Passage to read –
# Woodbury Park, Exeter.



## Eejit (Sep 3, 2011)

Played at Woodbury near Exeter yesterday (2-9-11) and this course has now gone to my Number 1 slot in courses played, immaculate condition all round and the best greens i have ever putted on. If anyone gets the chance to play there you must go and try it out ... Superb ... 10/10


----------



## Losttheplot (Sep 3, 2011)

I've played Woodbury Park a few times now and have to agree it's an excellent course, good greens and in idealic surroundings.


----------



## Eejit (Sep 8, 2011)

Playing there again on saturday....


----------



## Eejit (Sep 12, 2011)

Played even better in the wind and the rain on saturday, love this course...81 gross....


----------



## Twire (Sep 15, 2011)

I was a member at Woodbury for 10 years, and it is a great track. It's still relatively new for a golf course but gets better every year. The only downside is winter golf, as it's built on clay it gets very boggy in the winter.


----------



## srixon 1 (Oct 9, 2011)

Not too sure about the tee shot on the par 5 second but apart from that it ia a fantastic course and has matured well. One of my favourites.


----------



## LCVreg (Dec 6, 2011)

Hmm, its an OK course, but forget winter golf in any form. Personal view though, go straight past the entance to this course (which in truth is very much like 100's of other newer courses in UK) and go to East Devon GC, ten minutes further on at Budleigh Salterton - as good a course as any in Devon, clifftop, heather, undulating, cracking views and such a delight to play!


----------



## connor (Dec 6, 2011)

was gpong to go there for stag do but read bad reviews about the accomadation and food and also staff members being rude etc.. so steered clear and went for st mellion.

eejit where do you normally play?


----------



## Eejit (Dec 6, 2011)

Member at Newquay and Treloy, i played golf with a few St Austell members last week, John & Quentin Trays and his lad Jack up at Ashbury... ;0)


----------



## connor (Dec 6, 2011)

Don't play at st Austell wasn't overly keen on the course. Currently play at carlyon bay


----------

Written instruction –
Please write out the part of the Woodbury Park thread starting at "## srixon 1" and ending at "LCVreg (Dec 6, 2011)", keeping every word and mark unchanged.

Data excerpt –
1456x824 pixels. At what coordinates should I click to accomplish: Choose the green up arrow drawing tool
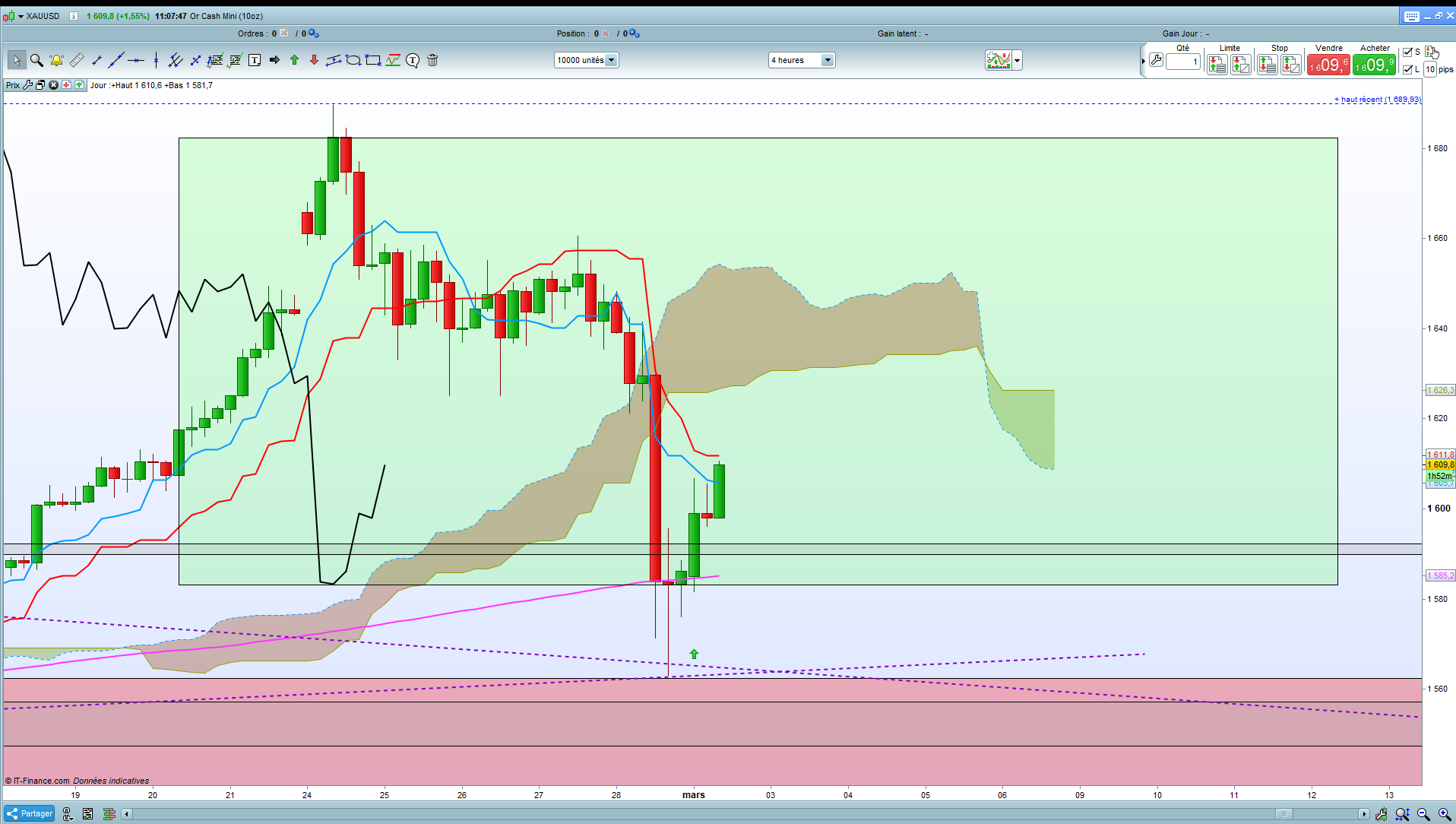coord(294,60)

Solution below –
## srixon 1 (Oct 9, 2011)

Not too sure about the tee shot on the par 5 second but apart from that it ia a fantastic course and has matured well. One of my favourites.


----------



## LCVreg (Dec 6, 2011)